Metadata and Version Control of Assets

 

Approving and publishing content, like press releases or financial statements, usually follows some sort of formal procedure. The main focus when managing this process, is on assuring quality and, increasingly, to also document the release process to mitigate risks involved.

 

It's obvious why the final version of an asset that is published gets the most attention. However, one should keep in in mind that most published content is later amended, updated, translated, personalized or altered in other ways. Therefore, it's usually not just one asset, but an array of related assets that need to be managed properly. The resulting complexity of the multitude of such dependent document lifecycle processes, and especially the planning process to create these assets, requires a wealth of supportive information: the target audiences for the content; the worklist to create the asset; who approves the content and takes which part of the responsibility; the usage policies and restrictions; or the feedback on the content, that determines how to improve future versions of an asset. All this data is known as metadata, data that describes the actual asset.

 

Metadata in SharePoint - Hassle or Potential?

 

As with workflow, metadata involves almost everyone. Practically though, for both metadata and workflow, their adoption rate is much higher with project managers than with the individual contributors to the process. Most formal workflow solutions installed today simply don't present the metadata well enough to become a natural step of the process, and as nobody likes to be fenced in by modal workflows and complex and inconsistent user interfaces for workflow and metadata, creative users usually avoid metadata work, if given the option.

 

Not surprisingly, most metadata comes informally as part of email messages, just as much as the asset itself comes as an enclosure to the same email. Clearly, this is a weak approach given that audit trails or process efficiency analysis are almost impossible to conduct in such scenarios.

 

Adobe was one of the first, amongst the dominant vendors of software for creative users, to give metadata a central and visible place. They introduced xmp, an xml-based generic metadata standard. They also added the Bridge, to visualize and manage the metadata centrally, and Version Cue, for version control over assets, to their Creative Suite product. While the adoption of metadata increased somewhat afterwards, the use of metadata still largely suffers from inconsistencies, and metadata entered inconsistently is simply no better than no metadata at all. The solution to this problem can only come from a tie-in with a workflow technology that streamlines and supports a specific set of business processes and harvests the required metadata quasi as a "side-effect".

 

Office 2007 implements a good approach to deal with metadata (see the previous article on "Workflow in SharePoint"), that can tie into workflow, but how does the underlying SharePoint system conceptually support metadata, and can administrators also easily include metadata in the overall solution that needs to be deployed?

 

Previous versions of SharePoint have been extremely limited in regards to metadata. At first sight, SharePoint 2007 is still short on a number of important points and, "out of the box", it certainly is not a "killer app" for the leading Digital Asset Management systems (which focus on metadata). The good news is, that SharePoint now finally includes a number of concepts that enable developers to turn SharePoint into a very decent Digital Asset Management System that will ultimately cannibalize the business of the established DAM vendors.

 

Structuring and Visualizing Metadata
SharePoint 2007 builds on a central new concept of so-called "content types". It's now possible to have multiples of these content types be managed within one document library.

 

Each content type can have with its own metadata that can be easily set up by the content administrator. A content types also "inherits" the metadata from its "parent" content type (and potentially additional ancestors). Metadata fields on content types are called "Columns" in the SharePoint user interface.

 

Metadata is usually structured into so-called schemas, like xmp Basic or Dublin Core, and even the proprietary metadata required for specific business processes is usually better managed if structured and grouped into schemas.

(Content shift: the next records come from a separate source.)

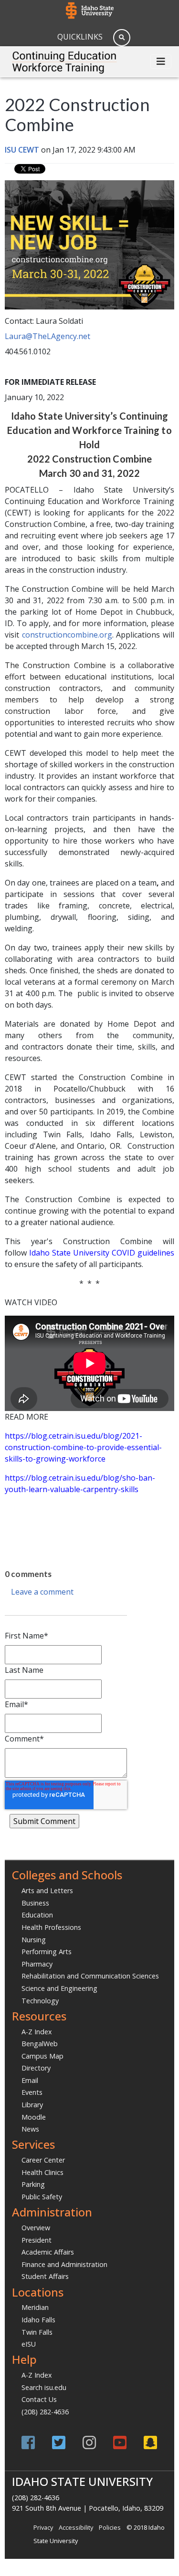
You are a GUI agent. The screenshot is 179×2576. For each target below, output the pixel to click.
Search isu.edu (43, 2387)
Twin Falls (37, 2332)
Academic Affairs (47, 2252)
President (36, 2240)
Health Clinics (42, 2172)
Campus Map (42, 2056)
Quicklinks (80, 36)
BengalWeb (39, 2043)
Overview (35, 2227)
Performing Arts (46, 1951)
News (30, 2128)
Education (37, 1914)
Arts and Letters (47, 1890)
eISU (28, 2344)
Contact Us (39, 2399)
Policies (110, 2527)
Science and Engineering (59, 1988)
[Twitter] (58, 2442)
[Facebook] (28, 2442)
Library (32, 2104)
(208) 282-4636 (45, 2411)
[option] (89, 1508)
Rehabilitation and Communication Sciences (90, 1975)
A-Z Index (36, 2031)
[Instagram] (89, 2442)
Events (31, 2092)
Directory (36, 2067)
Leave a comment (42, 1592)
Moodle (33, 2117)
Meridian (35, 2307)
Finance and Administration (64, 2264)
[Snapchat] (150, 2442)
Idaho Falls (38, 2319)
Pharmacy (37, 1963)
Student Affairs (45, 2276)
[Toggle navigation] (160, 61)
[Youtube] (119, 2442)
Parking (33, 2184)
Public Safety (41, 2196)
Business (35, 1902)
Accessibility (76, 2527)
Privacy (43, 2527)
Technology (40, 2000)
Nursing (33, 1939)
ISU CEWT (22, 149)
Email (29, 2080)
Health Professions (51, 1927)
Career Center (43, 2159)
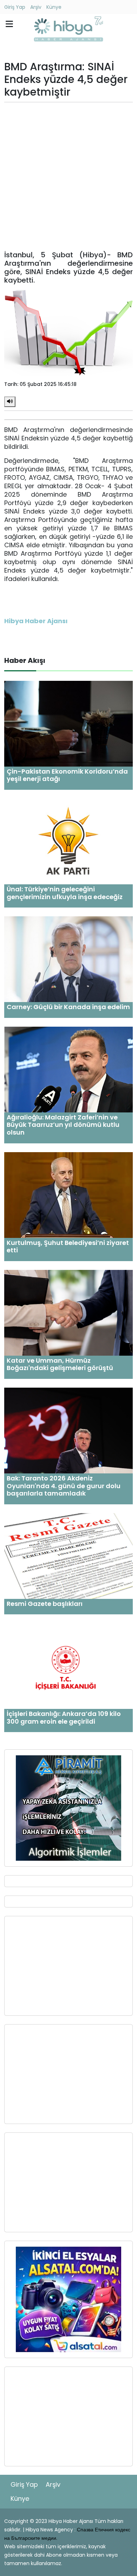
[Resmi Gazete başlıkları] (68, 1555)
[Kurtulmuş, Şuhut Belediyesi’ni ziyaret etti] (68, 1194)
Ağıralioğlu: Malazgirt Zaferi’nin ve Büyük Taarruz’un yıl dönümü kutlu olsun (63, 1125)
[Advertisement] (68, 176)
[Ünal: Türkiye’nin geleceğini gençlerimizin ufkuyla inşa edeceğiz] (68, 841)
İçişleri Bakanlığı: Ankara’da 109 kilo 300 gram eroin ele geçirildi (64, 1717)
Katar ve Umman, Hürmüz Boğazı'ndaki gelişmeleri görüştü (60, 1364)
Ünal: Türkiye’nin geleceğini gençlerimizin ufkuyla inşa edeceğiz (65, 893)
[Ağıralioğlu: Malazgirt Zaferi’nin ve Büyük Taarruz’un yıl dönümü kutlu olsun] (68, 1069)
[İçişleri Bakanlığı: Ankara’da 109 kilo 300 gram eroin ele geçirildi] (68, 1666)
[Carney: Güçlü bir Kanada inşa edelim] (68, 959)
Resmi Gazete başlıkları (45, 1603)
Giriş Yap (14, 7)
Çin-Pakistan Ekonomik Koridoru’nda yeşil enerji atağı (67, 775)
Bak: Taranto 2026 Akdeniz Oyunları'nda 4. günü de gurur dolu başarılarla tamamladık (63, 1486)
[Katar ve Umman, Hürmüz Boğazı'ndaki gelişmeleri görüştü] (68, 1312)
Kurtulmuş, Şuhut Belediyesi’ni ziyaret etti (68, 1246)
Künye (53, 7)
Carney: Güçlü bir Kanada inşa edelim (68, 1006)
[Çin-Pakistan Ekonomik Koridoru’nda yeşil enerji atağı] (68, 723)
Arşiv (35, 7)
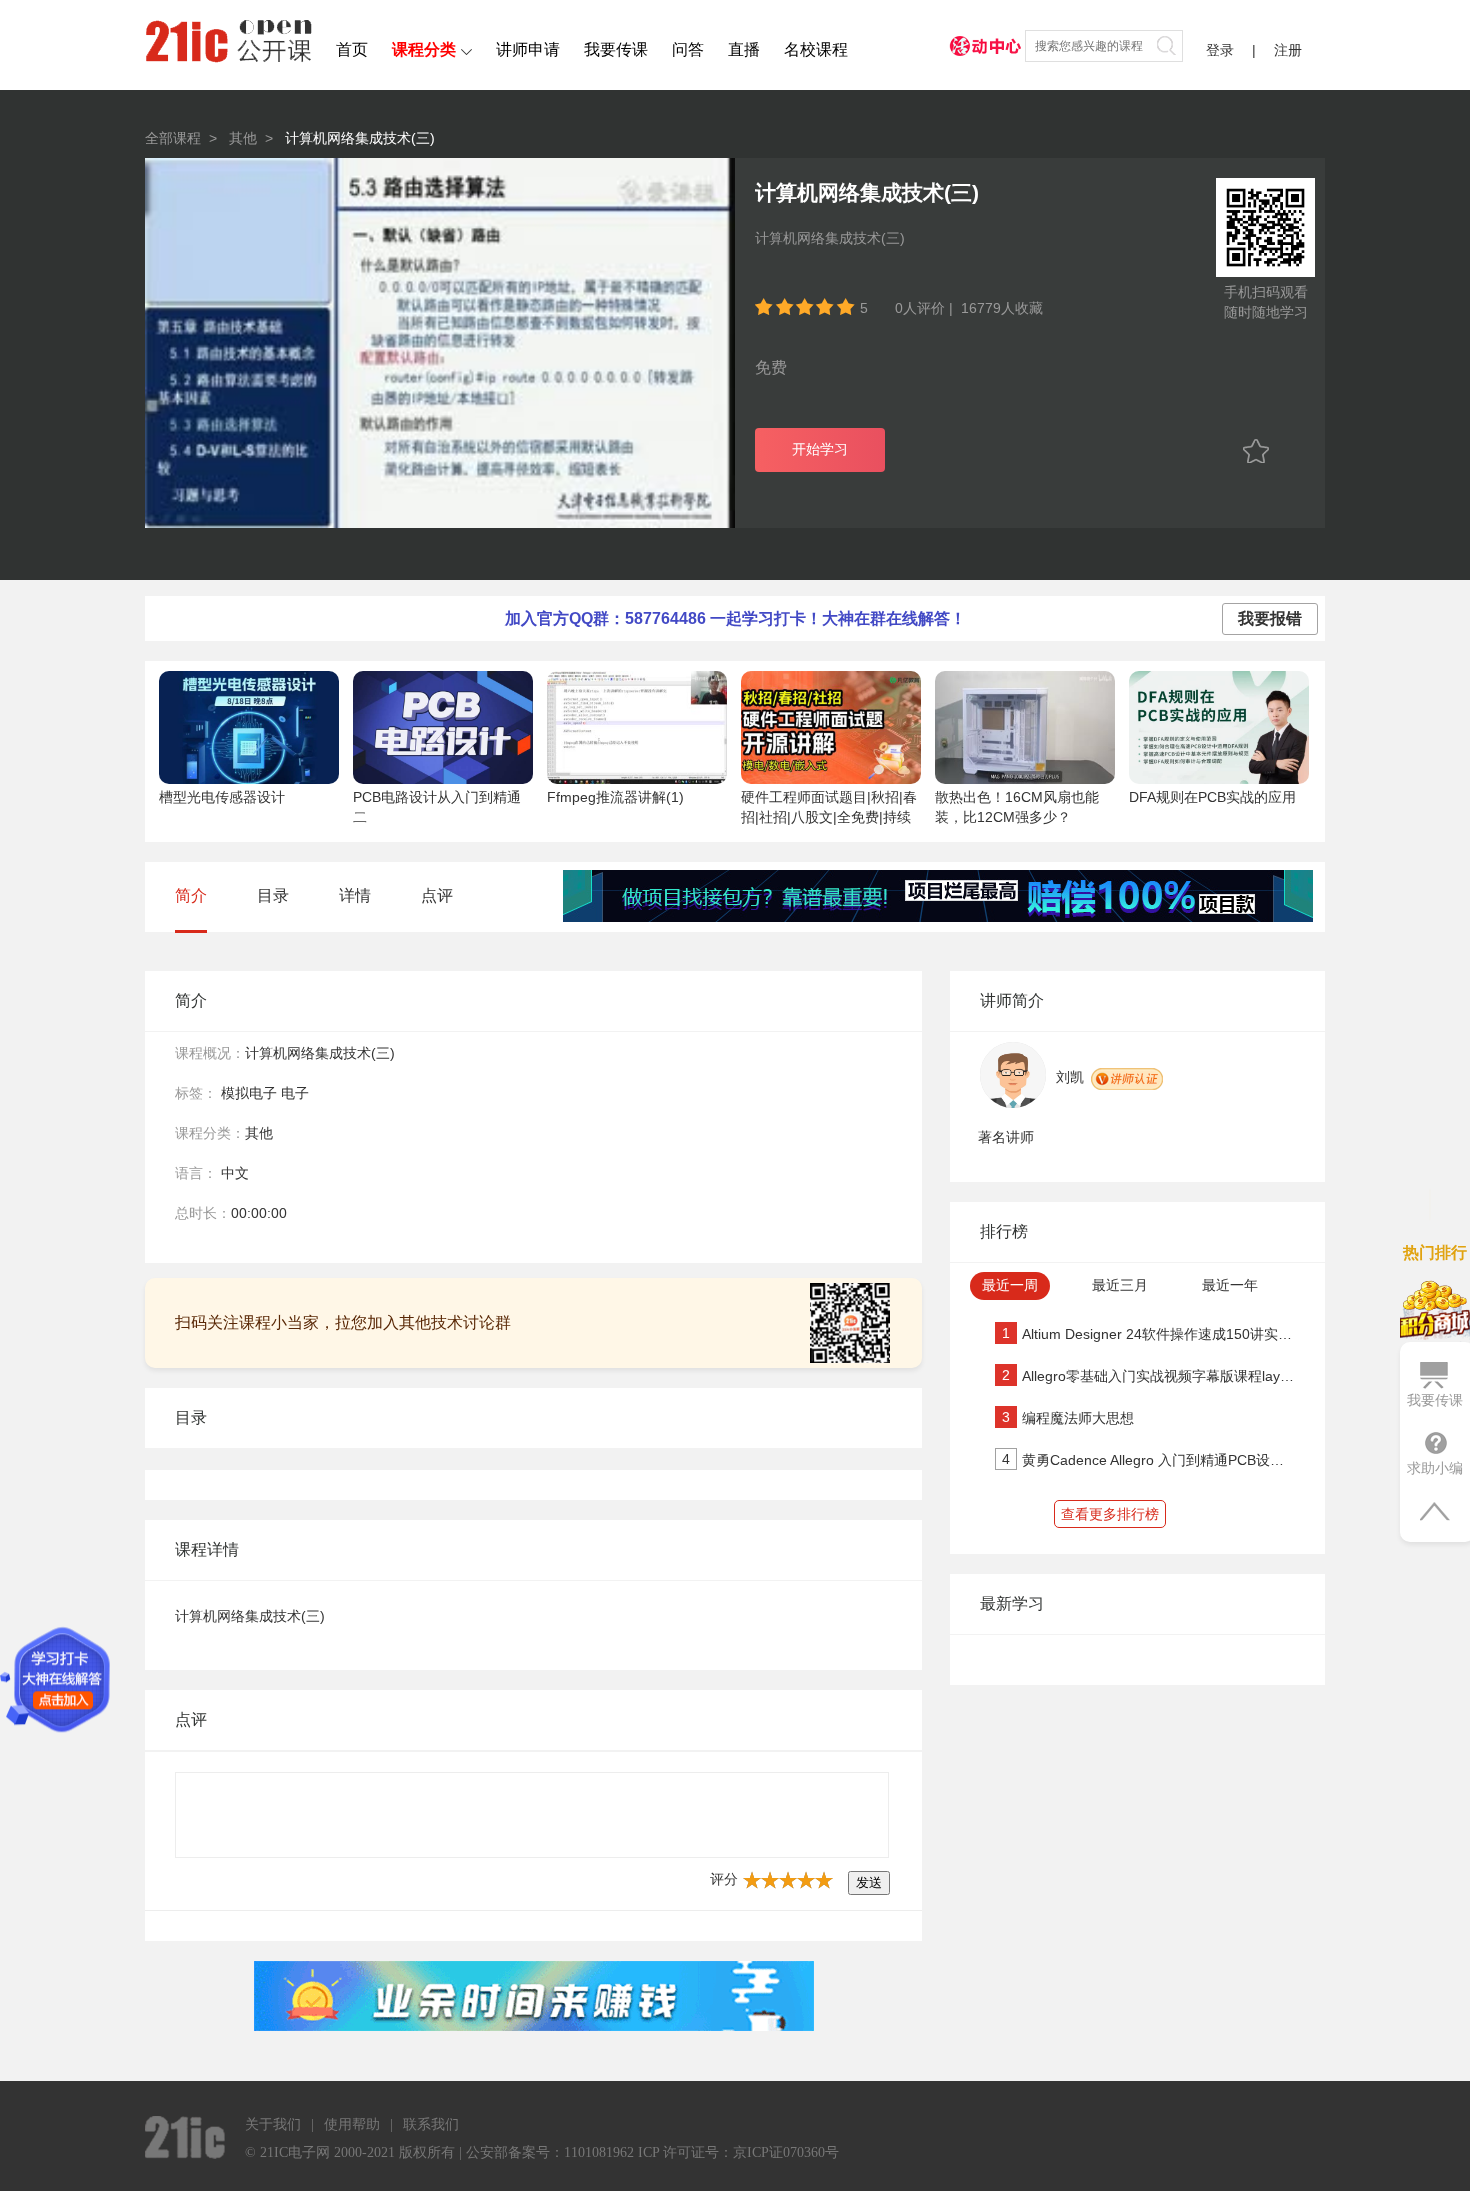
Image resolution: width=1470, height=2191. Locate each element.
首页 (352, 49)
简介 (191, 895)
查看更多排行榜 (1110, 1514)
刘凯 (1070, 1077)
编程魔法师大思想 (1078, 1418)
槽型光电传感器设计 (222, 797)
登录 (1220, 50)
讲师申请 (528, 49)
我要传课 (616, 49)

SharePoint predefines Dublin Core as an example for additional metadata, beyond the typical metadata that comes with a specific document type. Other schemas can be easily added as groups of site columns, or separate content types.

 

The user interface SharePoint provides to make the metadata accessible is nothing to get excited about. For any efficient metadata entry, especially when entering large amounts of metadata, a custom user interface would most likely have to be developed. It's pretty easy though to define custom views, either for personal or public access, that define what metadata is displayed.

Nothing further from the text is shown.